The current Ontario government is continuing its immediate predecessors’ failed approach of slowing spending growth as a means towards a balanced budget, finds a new study released today by the Fraser Institute, an independent, non-partisan, Canadian public policy think-tank.
“Despite criticisms of past governments, the Ford government has generally continued the fiscal policies of the McGuinty and Wynne governments with respect to spending and debt,” said Ben Eisen, senior fellow at the Fraser Institute and author of Ford Government Fiscal Policy Approach Mirrors that of McGuinty and Wynne.
Specifically, like its’ predecessors, the Ford government has reduced the growth in government spending but not actually cut spending (before adjustments for inflation).
The aim is to slow the growth in spending and allow time for revenues to catch up to spending levels in order to balance the budget.
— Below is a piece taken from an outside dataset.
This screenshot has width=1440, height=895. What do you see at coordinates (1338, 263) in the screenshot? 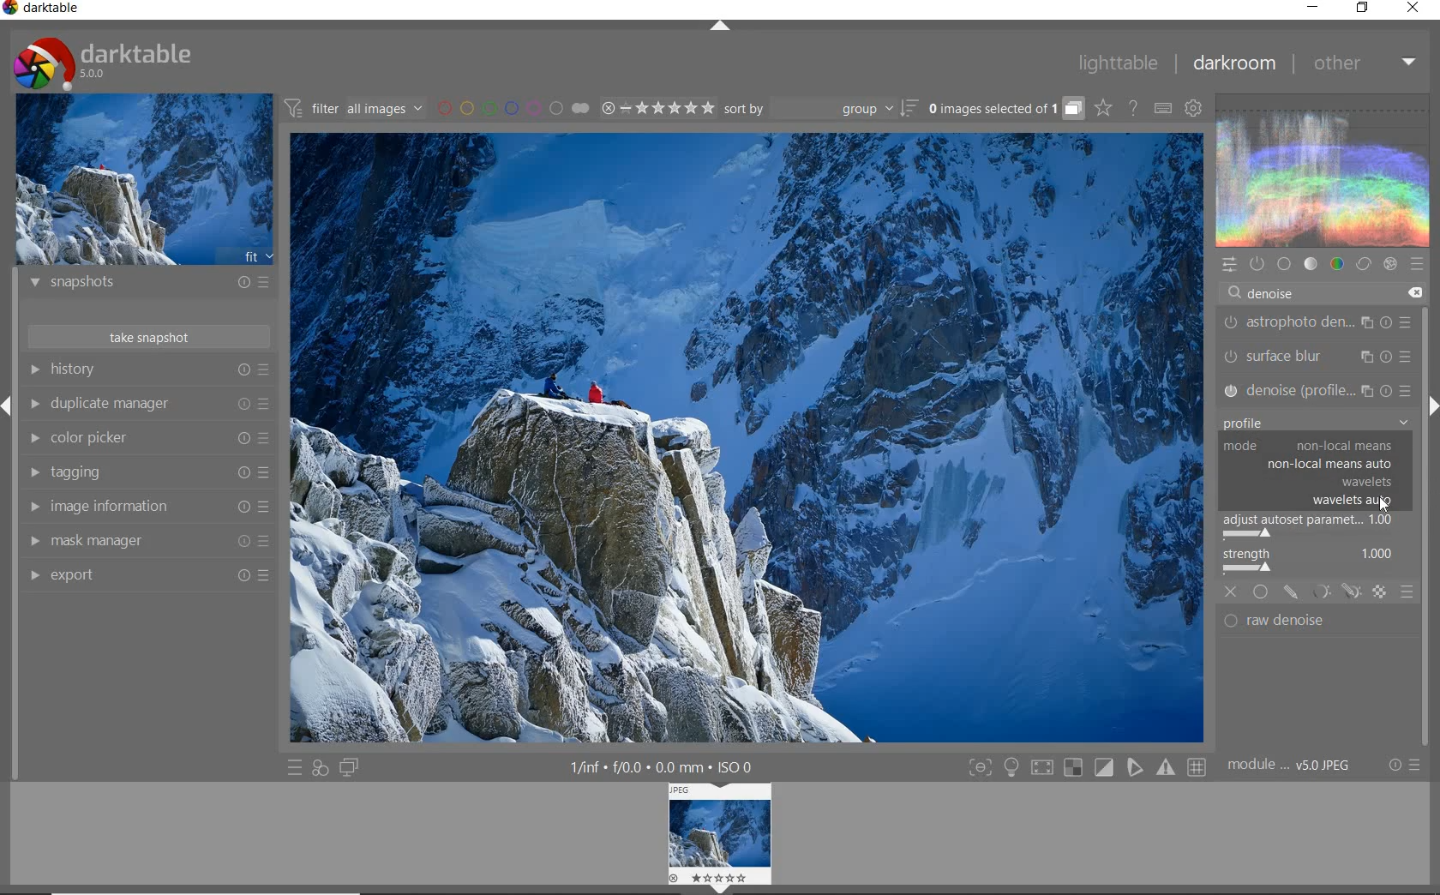
I see `color` at bounding box center [1338, 263].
This is the same deficit-reduction strategy employed by previous governments that produced a run-up in debt in the 2010s, Eisen says.
The analysis excludes COVID-related spending measures.
In fact, according to 2021 budget forecasts, over the next three years government spending (minus interest costs) will increase by a cumulative total of 8.5 per cent compared to 6.6 per cent from 2010 to 2012 (under the McGuinty government).
Furthermore, once COVID spending and emergency transfers from the federal government are excluded, the Ford government’s forecasted pace of deficit reduction is actually slower than that achieved under Premier McGuinty in the early 2010s.
“Sometimes changes in government produce major policy changes, other times continuity prevails,” Eisen said.
“When it comes to spending, deficits, and debt, the evidence clearly shows there’s been no significant policy shift accompanying the change in government in Ontario.”